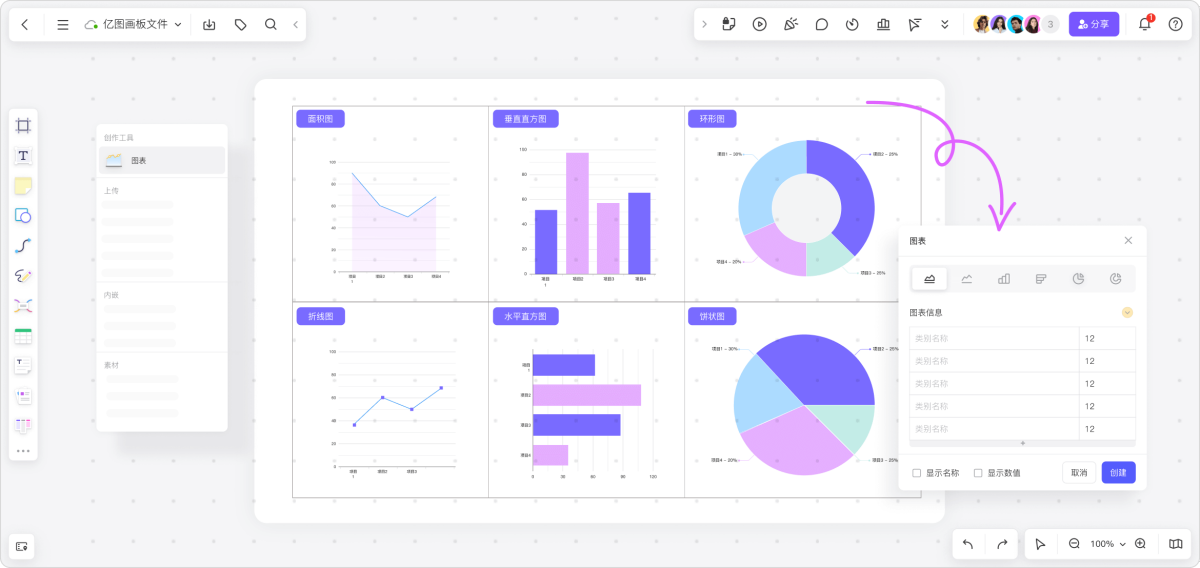Image resolution: width=1200 pixels, height=568 pixels.
Task: Click the search magnifier icon
Action: [x=271, y=24]
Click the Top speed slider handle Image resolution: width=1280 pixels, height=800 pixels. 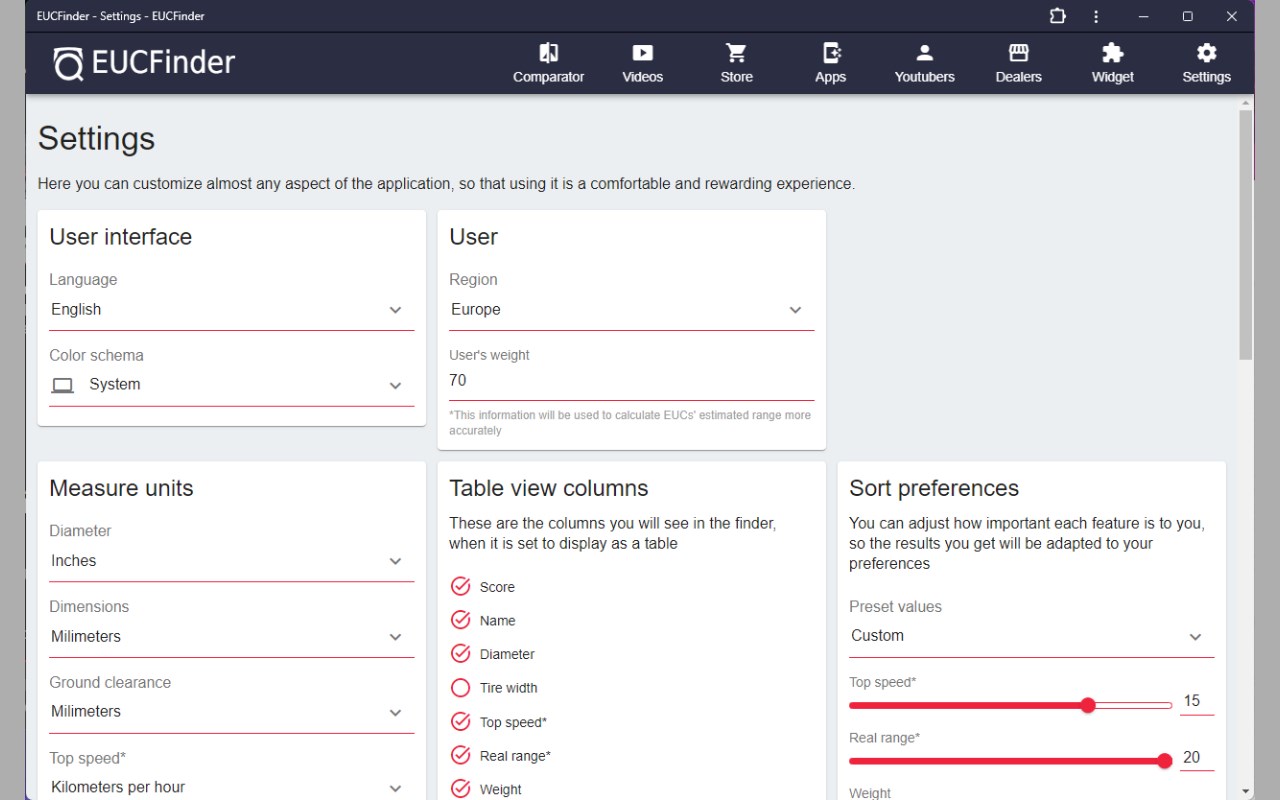1088,705
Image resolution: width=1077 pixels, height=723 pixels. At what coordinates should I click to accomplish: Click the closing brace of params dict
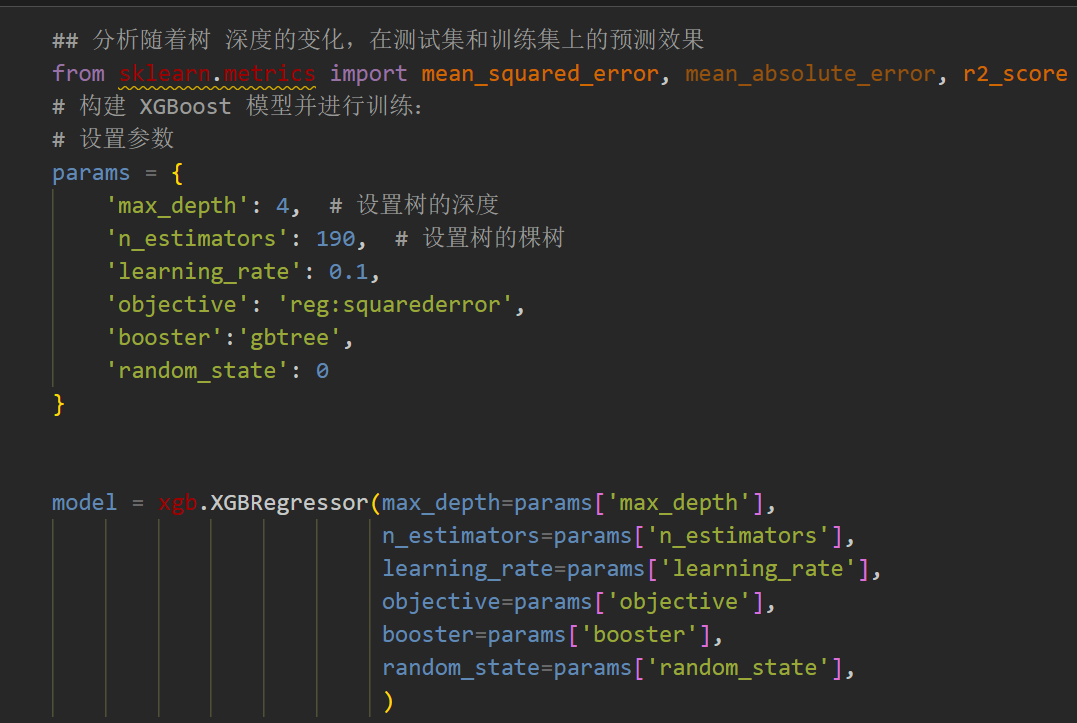point(56,404)
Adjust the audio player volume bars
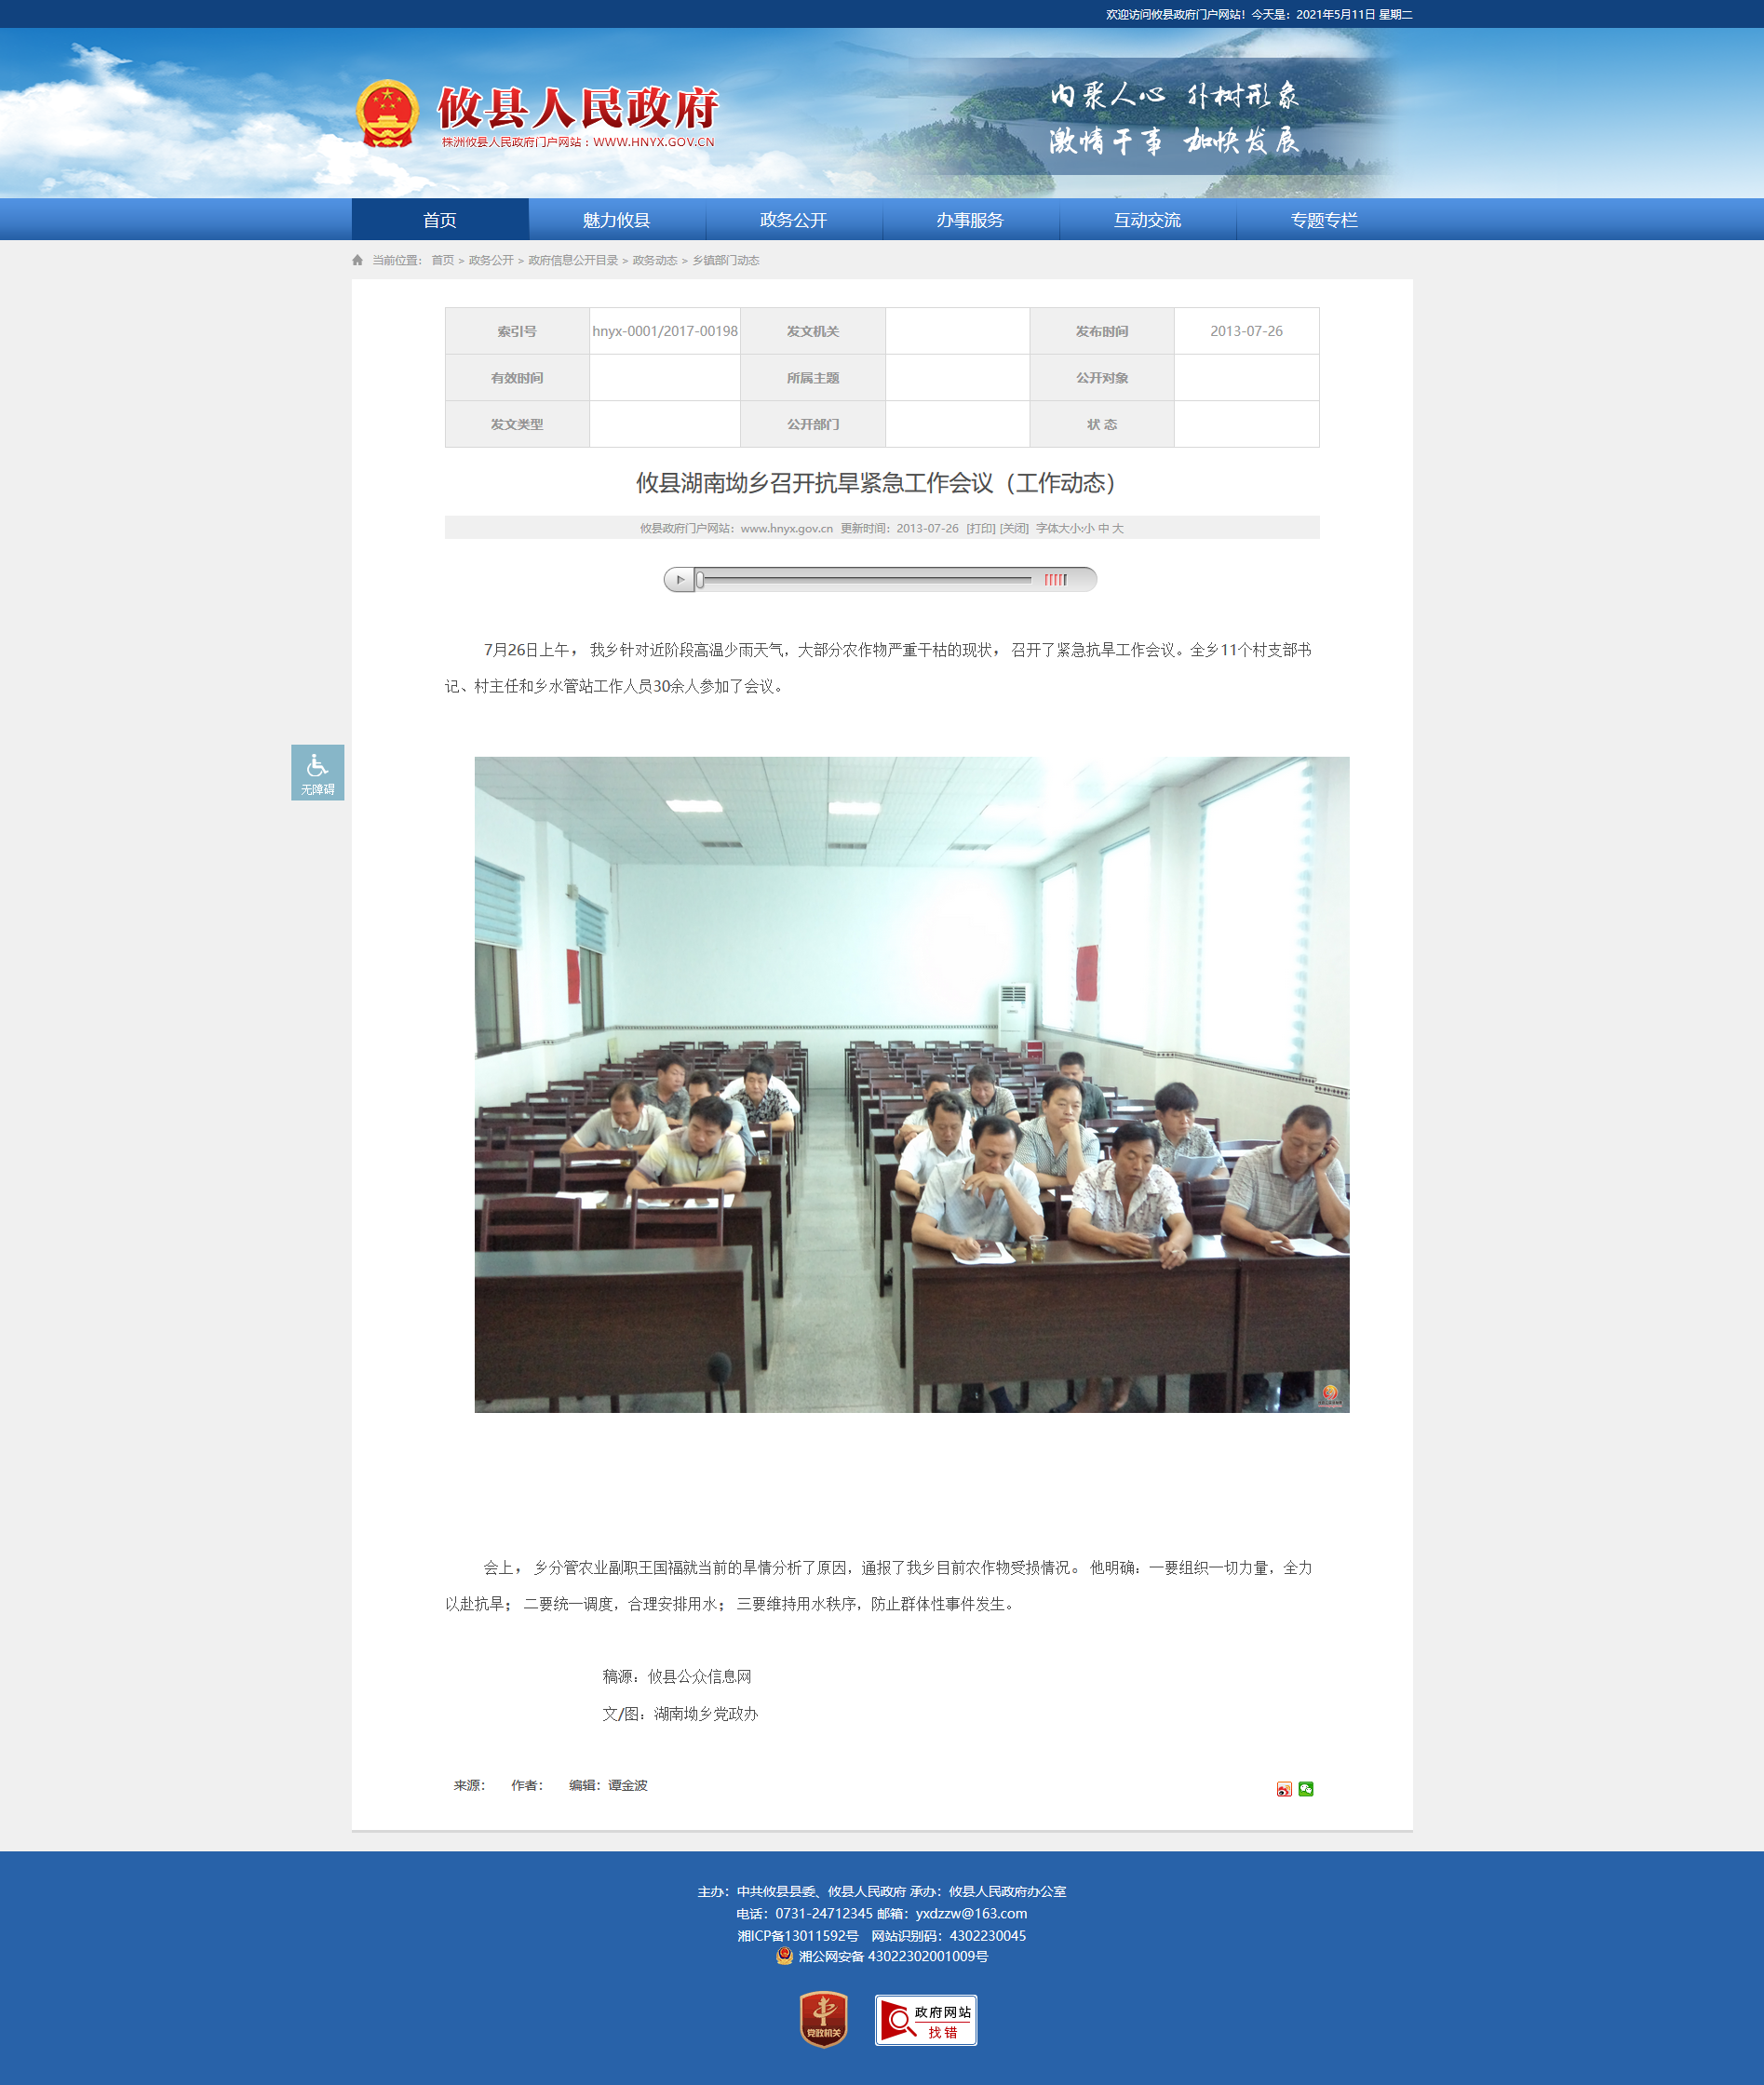Screen dimensions: 1764x2085 pyautogui.click(x=1056, y=580)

Problem to work on =>
Reproduce the material word for word, starting at the line that contains "Image resolution: width=1077" and ending with the last line of the material. Omit the pictures.

Solution to this exercise =>
Image resolution: width=1077 pixels, height=723 pixels. At what coordinates should I click to accomplish: Click the closing brace of params dict
point(56,404)
Adjust the audio player volume bars
Screen dimensions: 1764x2085 pyautogui.click(x=1056, y=580)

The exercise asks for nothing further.